Jim Tranquada

Occidental College President Jonathan Veitch defied those who dismiss colleges as ivory towers in a speech on the protocols, demands, and pleasures of reading at the College's annual Convocation ceremony in Thorne Hall, the official opening of Occidental's 123rd academic year. 

 

"The dichotomy between life and reading is an artificial one encouraged by people who are afraid of ideas, or who simply don't understand them, who want simple solutions to complex problems," Veitch told faculty and members of the Class of 2013, who greeted Occidental's new president with a standing ovation. "Reflection and action are inseparable ... Just as we would not think of venturing into a new terrain without a map, it is equally unthinkable to venture into the world without books at our disposal."

Reading "is no small thing in a culture that has little time for the qualities of a life reading cultivates: deliberation, an appreciation for complexity, a tolerance for ambiguity, a keen sense of humility before that which one does not know," Veitch said. "We live in a culture in which we get everything in quick sound bites or rapid cinematic cuts, all readily digestible ... Whatever institutions of higher learning are, they stand in profound opposition to all that."

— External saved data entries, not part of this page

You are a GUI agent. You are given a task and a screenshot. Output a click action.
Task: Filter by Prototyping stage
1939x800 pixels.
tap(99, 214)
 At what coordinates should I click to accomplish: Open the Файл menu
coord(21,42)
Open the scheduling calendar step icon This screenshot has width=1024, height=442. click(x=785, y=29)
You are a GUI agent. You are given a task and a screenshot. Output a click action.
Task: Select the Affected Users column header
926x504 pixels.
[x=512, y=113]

Students entering Thorne HallBooks are filled with a mixture of truth and falsehood that is difficult to disentangle, he said. Be wary of those claiming to be guidebooks to the present. "There are only books and more books, each with an argument or a point of view that must be weighed against a competing set of claims about the world. There is no release from this maelstrom of ideas. Learning how to negotiate it is the essence of a liberal arts education."

In a recent conversation, Dean Eric Frank observed that it was no accident that the books which matter most to us are the books we read in college, Veitch said. "This is the moment when we are most open to the world, when we are searching for answers to the biggest questions. I think he's right. And I envy the engagement you will soon have with the books and the big questions that await you."